■ What you should do
Quote every line below exactly and skip any picture.

■ Provided records
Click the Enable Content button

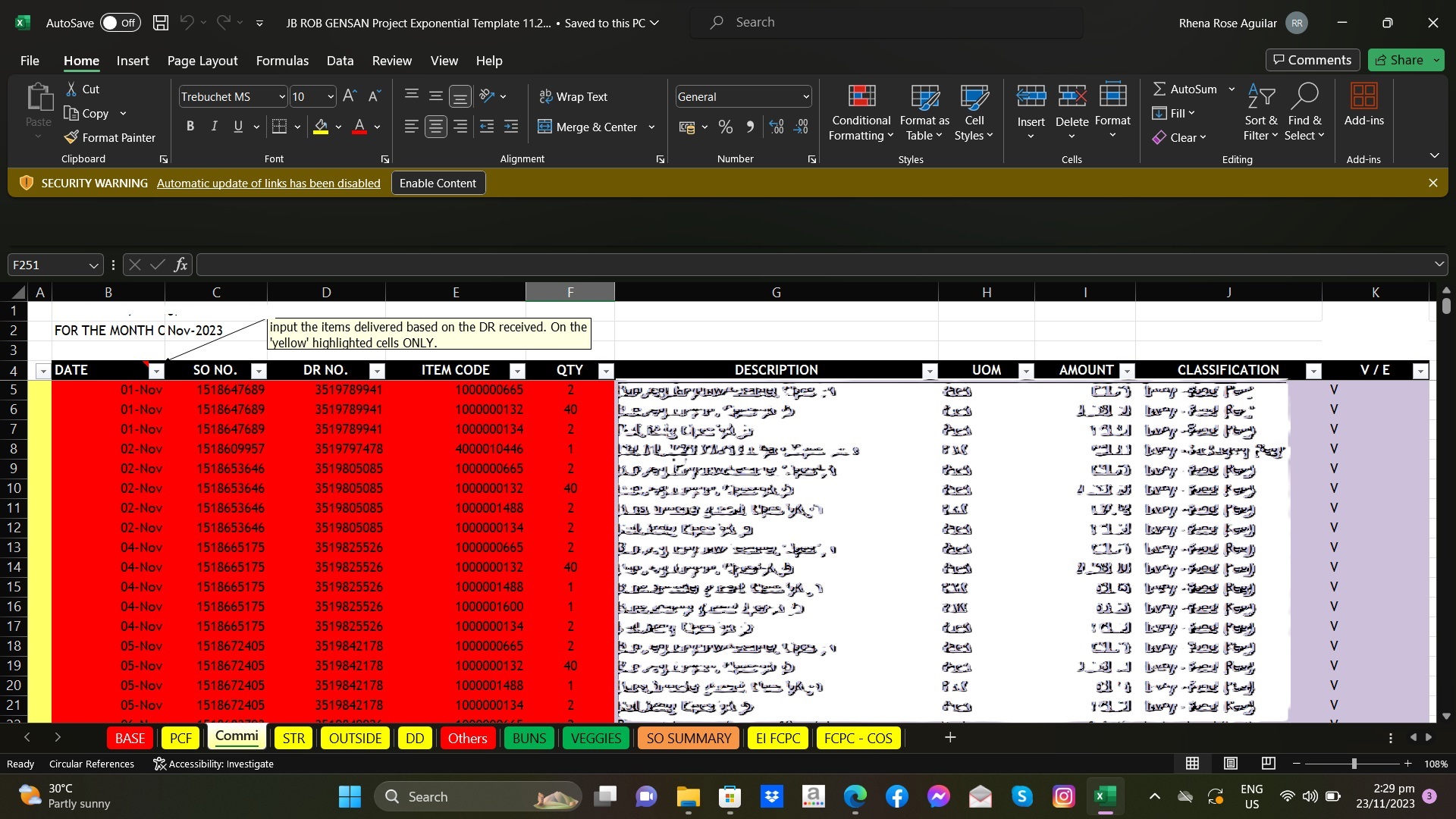click(x=438, y=183)
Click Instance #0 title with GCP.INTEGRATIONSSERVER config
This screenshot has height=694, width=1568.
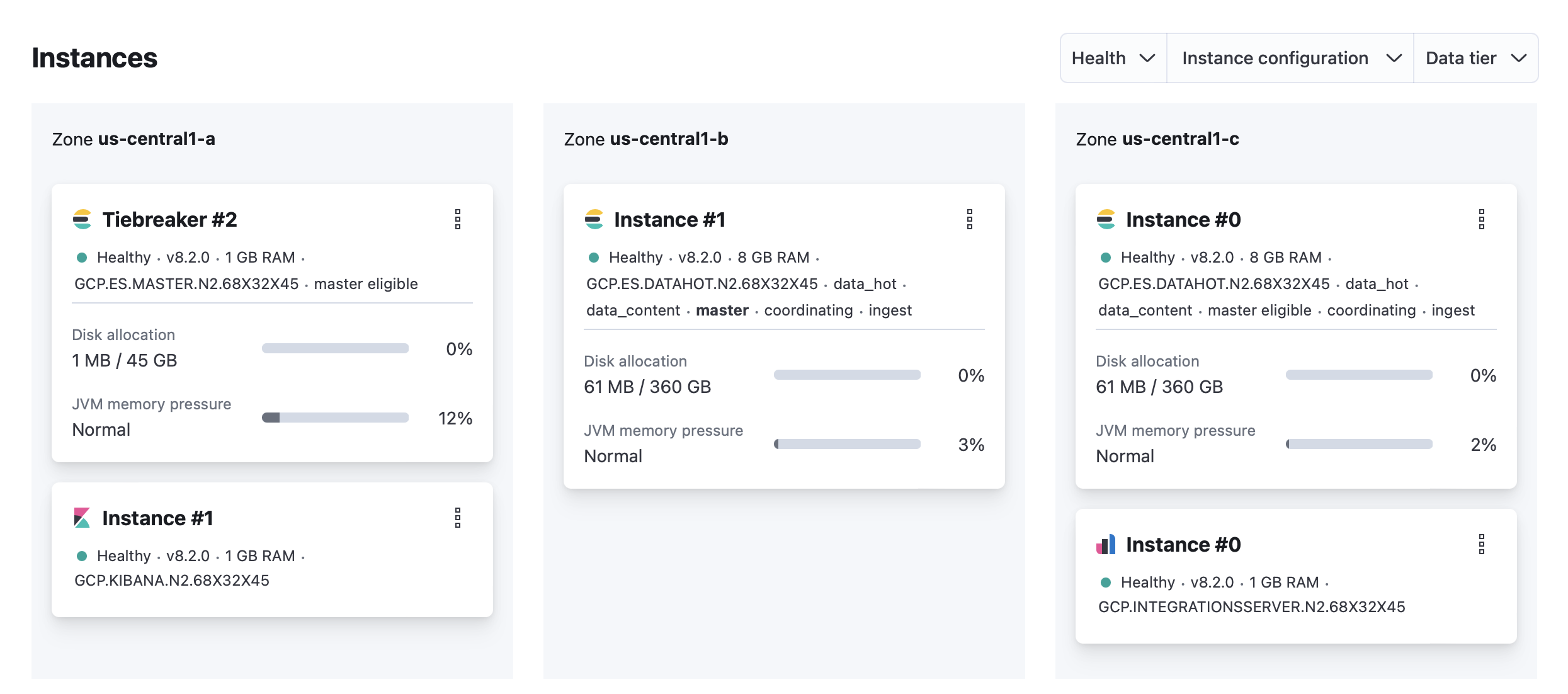coord(1183,544)
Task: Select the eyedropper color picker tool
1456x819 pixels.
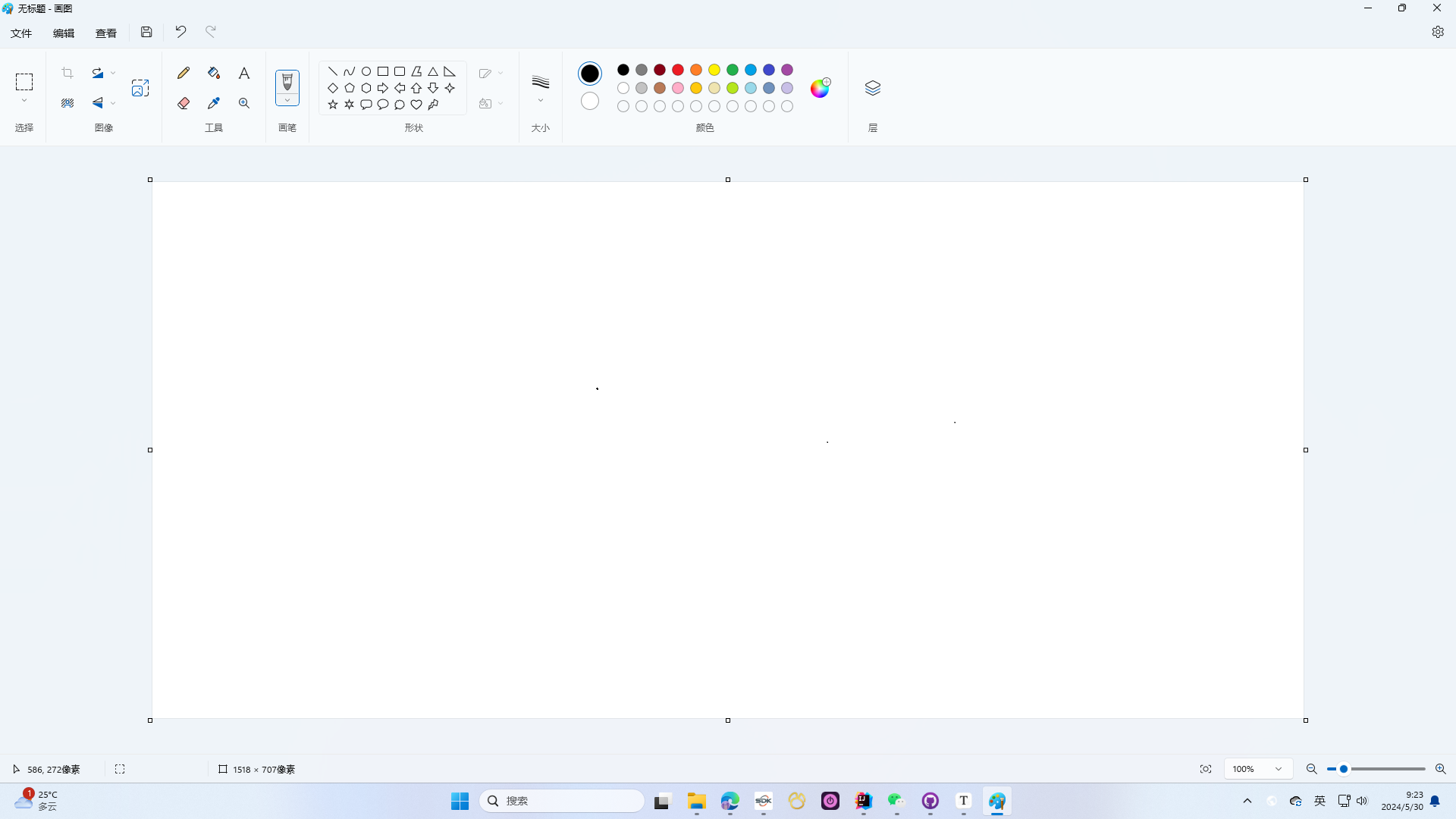Action: [214, 103]
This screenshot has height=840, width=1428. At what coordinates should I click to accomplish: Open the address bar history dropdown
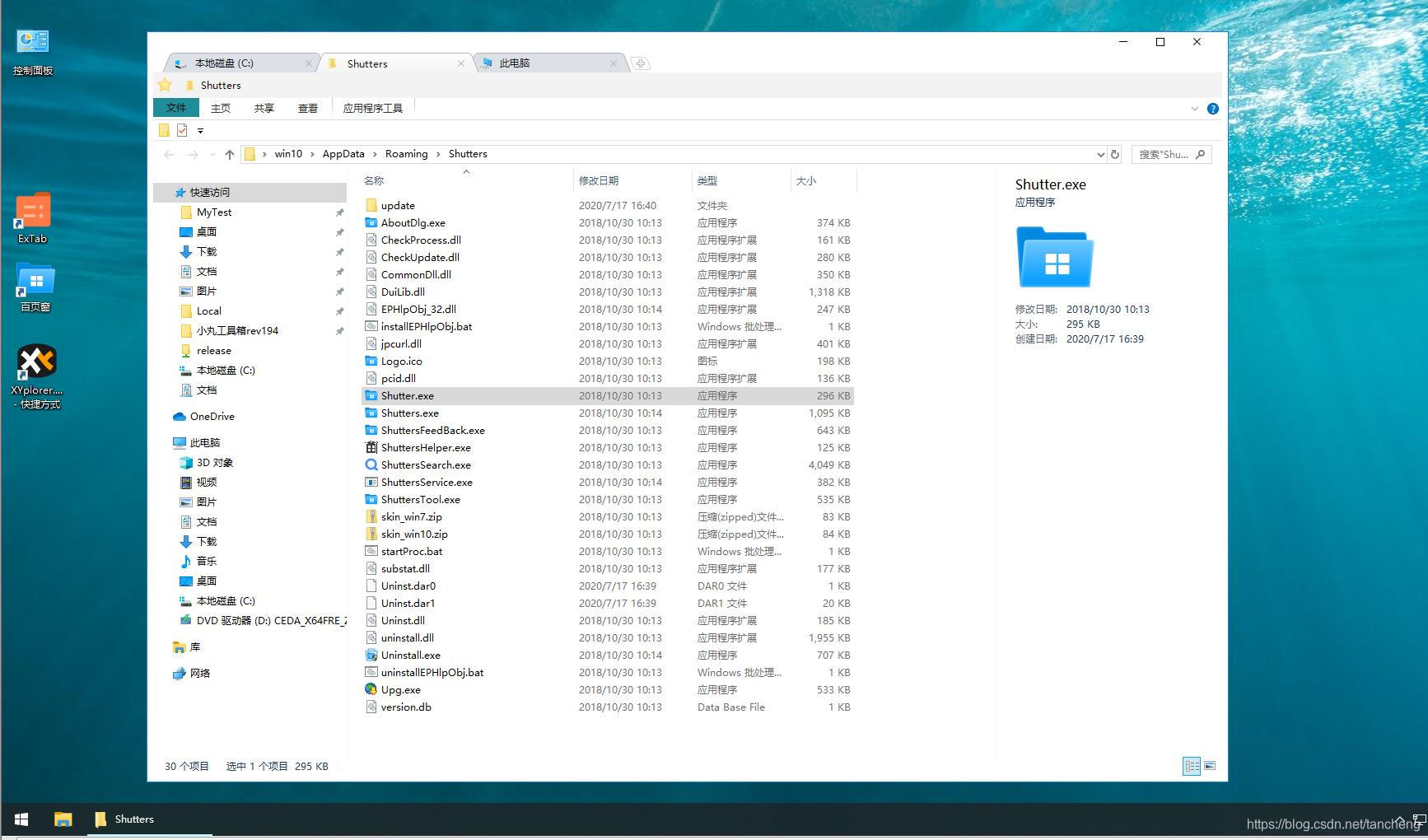coord(1101,154)
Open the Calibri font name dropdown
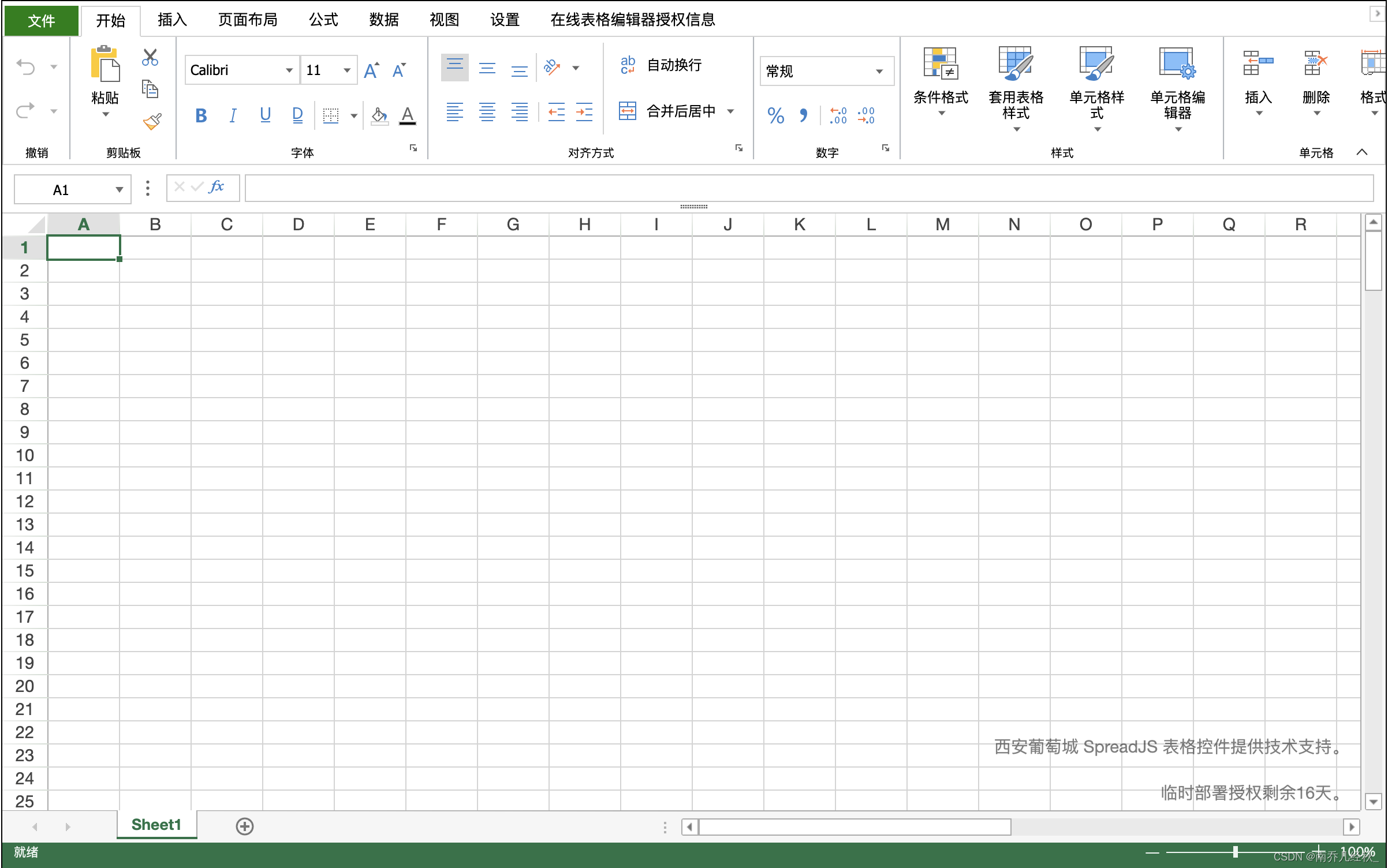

■ Reply to the task
Click the Enable Content button

click(x=438, y=183)
Click Instance #0 title with GCP.INTEGRATIONSSERVER config
This screenshot has height=694, width=1568.
coord(1183,544)
Task: Select the eyedropper color picker tool
1456x819 pixels.
Action: [214, 103]
This screenshot has height=840, width=1428. At what coordinates should I click to accomplish: Open the address bar history dropdown
coord(1101,154)
Open the Calibri font name dropdown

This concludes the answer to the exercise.